Example output keywords:

`['old paper coffee scent', 'cosy hum of conversation', 'quaint bookstore', 'community in the fast-paced world', 'solace inspiration', 'curated collections']`

## Limitations and Bias

This model has been trained on English Wikipedia paragraphs, which may introduce biases.

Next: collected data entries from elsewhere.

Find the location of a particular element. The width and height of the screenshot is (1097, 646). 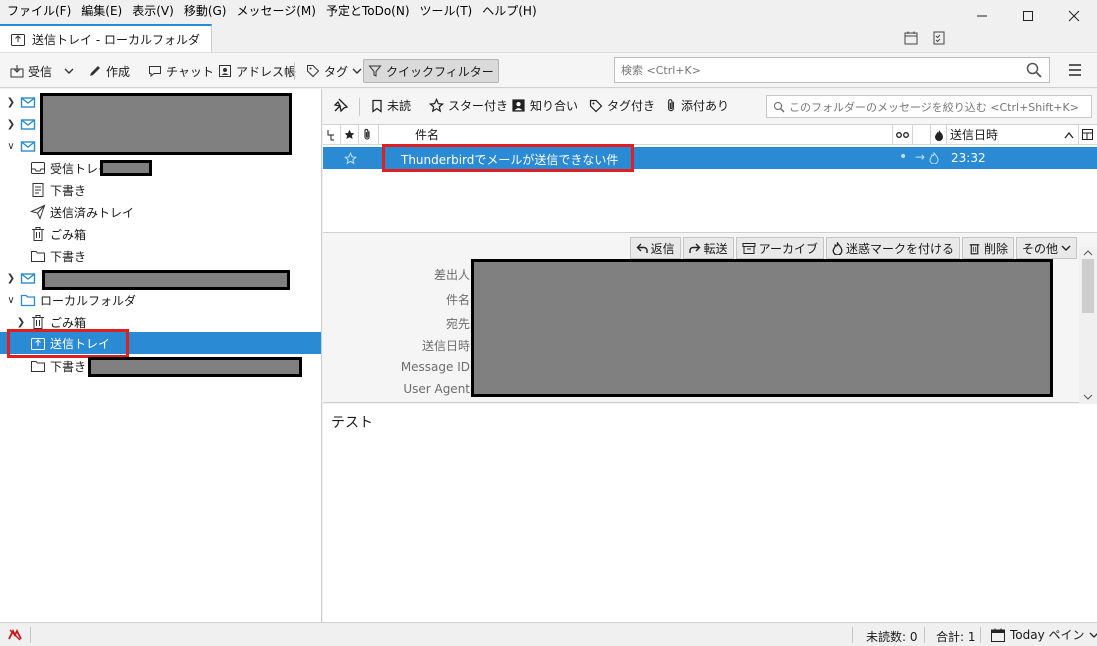

write-button: 作成 is located at coordinates (109, 71).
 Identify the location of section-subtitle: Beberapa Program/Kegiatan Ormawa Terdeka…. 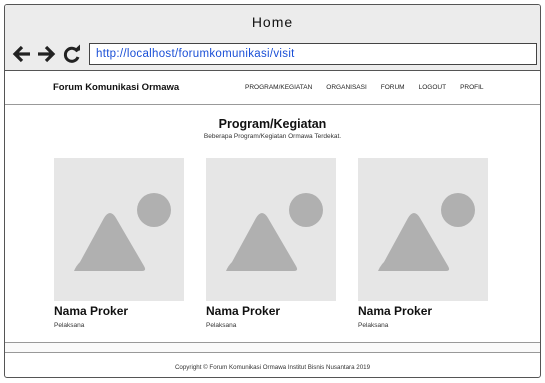
(272, 136).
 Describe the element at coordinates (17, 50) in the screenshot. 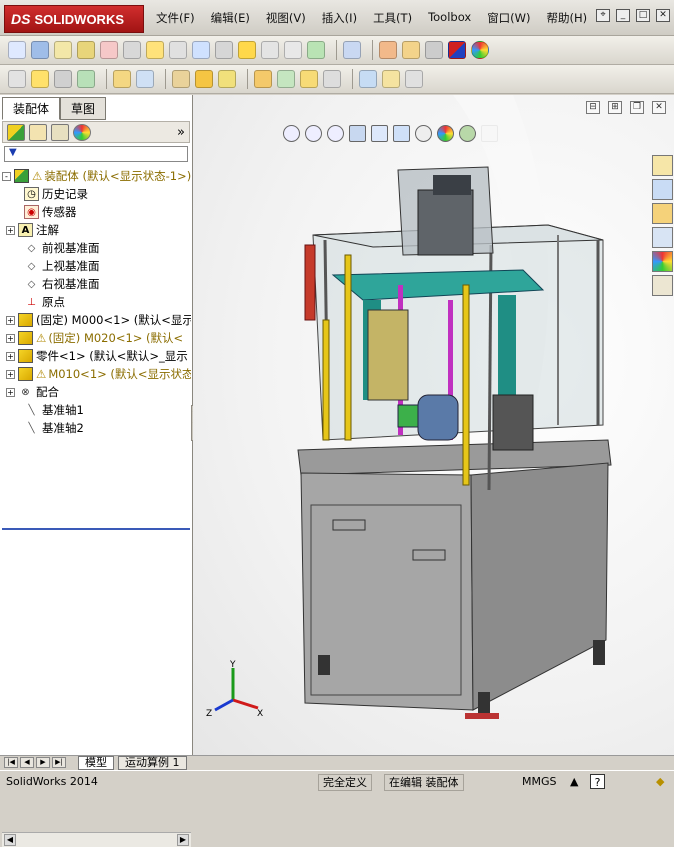

I see `spell-check-icon` at that location.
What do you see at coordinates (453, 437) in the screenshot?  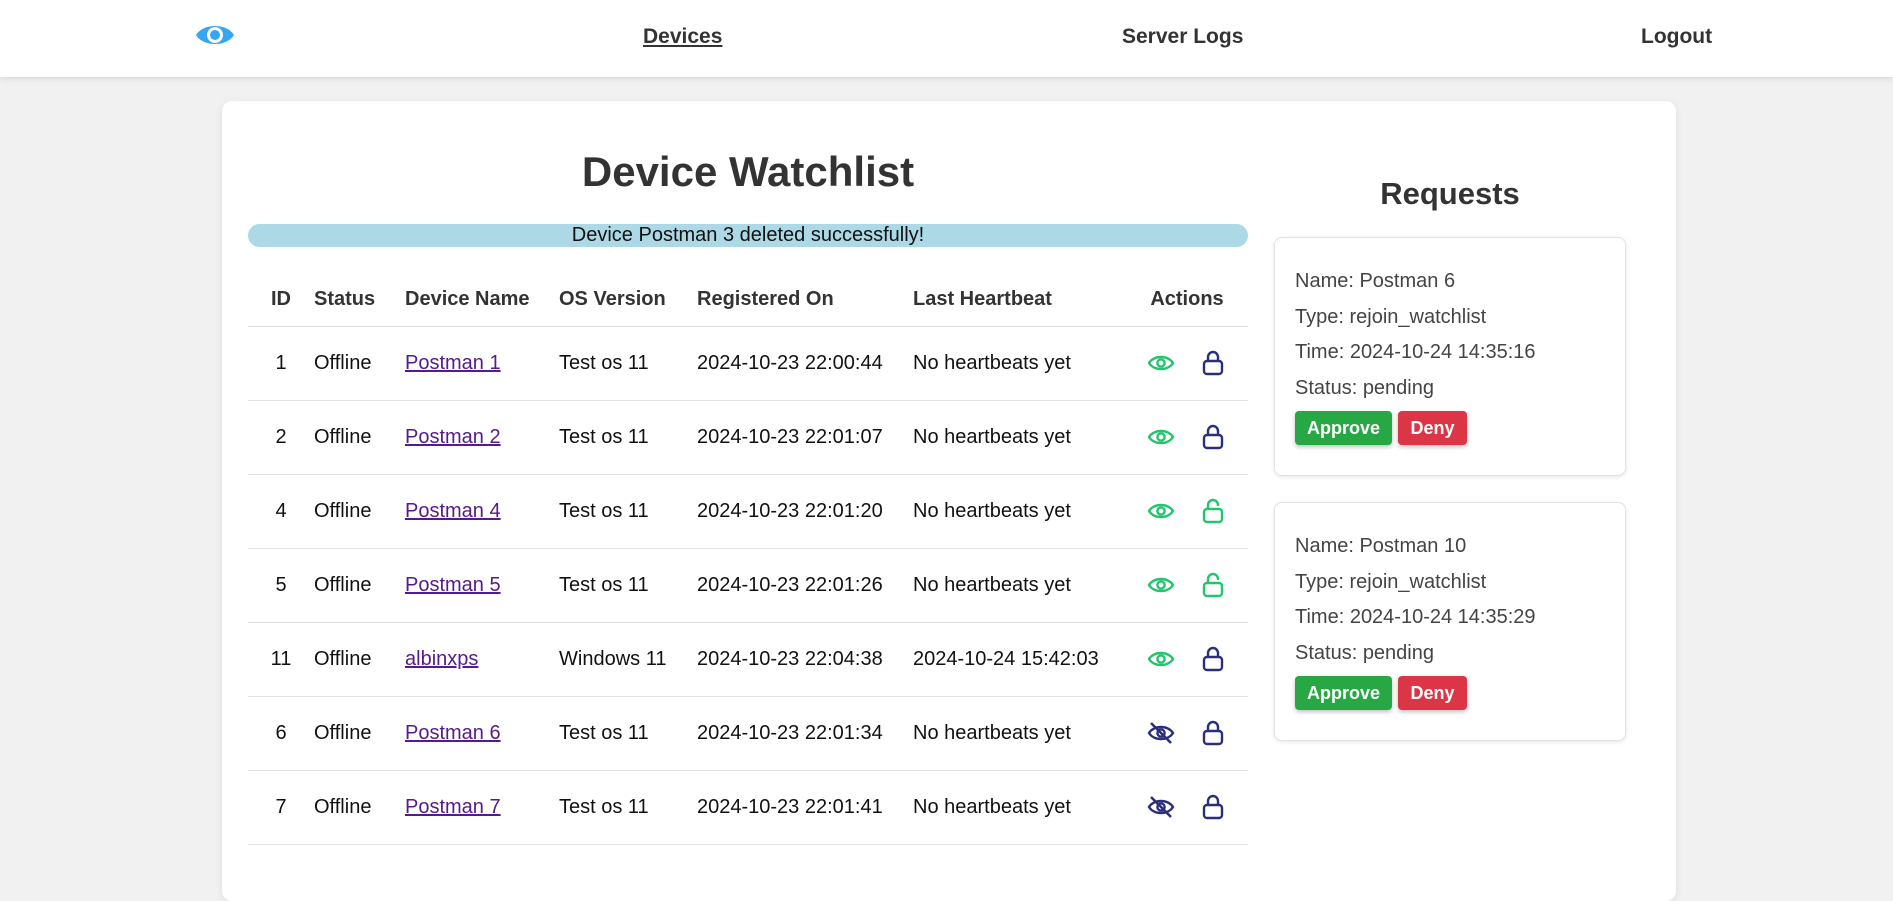 I see `device-name-link: Postman 2` at bounding box center [453, 437].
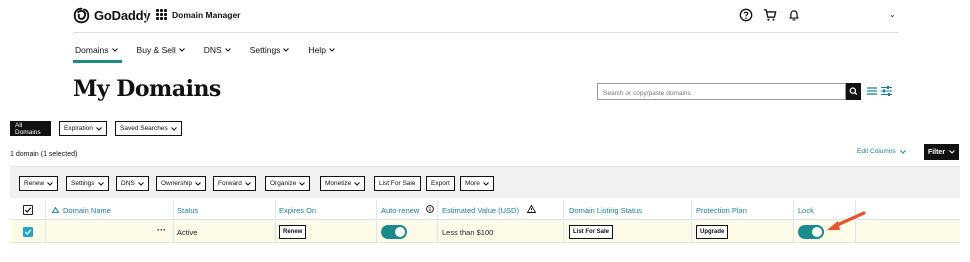  I want to click on apps-grid-icon, so click(162, 14).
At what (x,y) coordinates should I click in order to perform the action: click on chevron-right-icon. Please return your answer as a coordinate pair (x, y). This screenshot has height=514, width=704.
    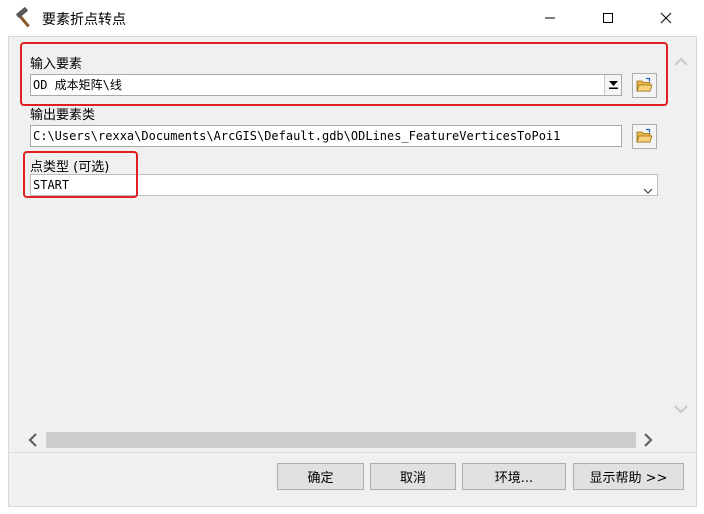
    Looking at the image, I should click on (648, 440).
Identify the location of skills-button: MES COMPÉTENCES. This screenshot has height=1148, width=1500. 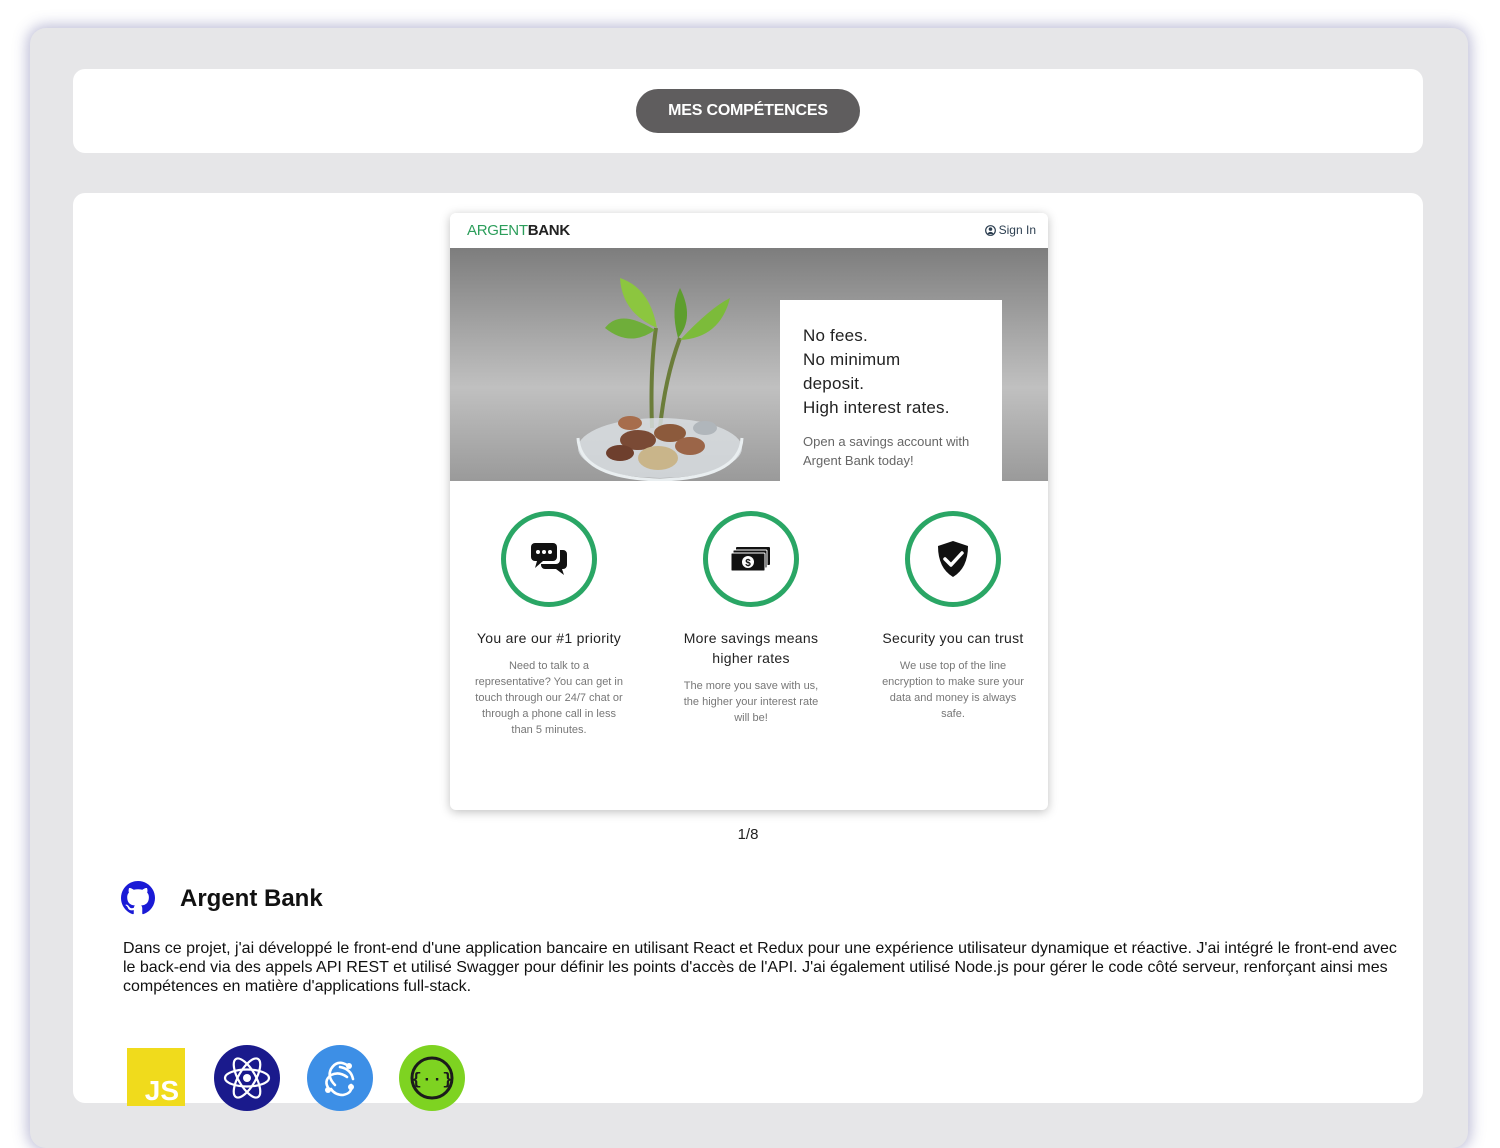
(748, 111).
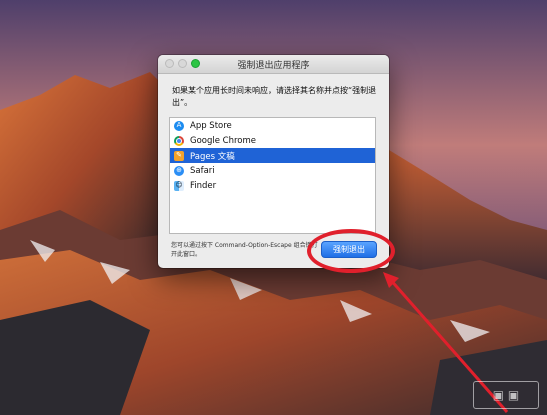 The image size is (547, 415). What do you see at coordinates (202, 170) in the screenshot?
I see `app-name: Safari` at bounding box center [202, 170].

Users should be aware that the keywords generated might reflect these biases and should use the output judiciously.

## Training Details

- **Training Data:** dataset of Wikipedia paragraphs and keywords
- **Training Procedure:** Fine-tuning of google/flan-t5-small

### Training hyperparameters

The following hyperparameters were used during training:
- learning_rate: 5e-05
- train_batch_size: 8
- eval_batch_size: 8
- seed: 42
- optimizer: Adam with betas=(0.9,0.999) and epsilon=1e-08
- lr_scheduler_type: linear
- num_epochs: 10.0

### Framework versions

- Transformers 4.45.1
- Pytorch 2.4.1+cu121
- Datasets 3.0.1
- Tokenizers 0.20.0

## Ethical Considerations

When using this model, consider the potential impact of automated keyword extraction on content creation and SEO practices. Ensure that the use of this model complies with relevant guidelines and does not contribute to the creation of misleading or spammy content.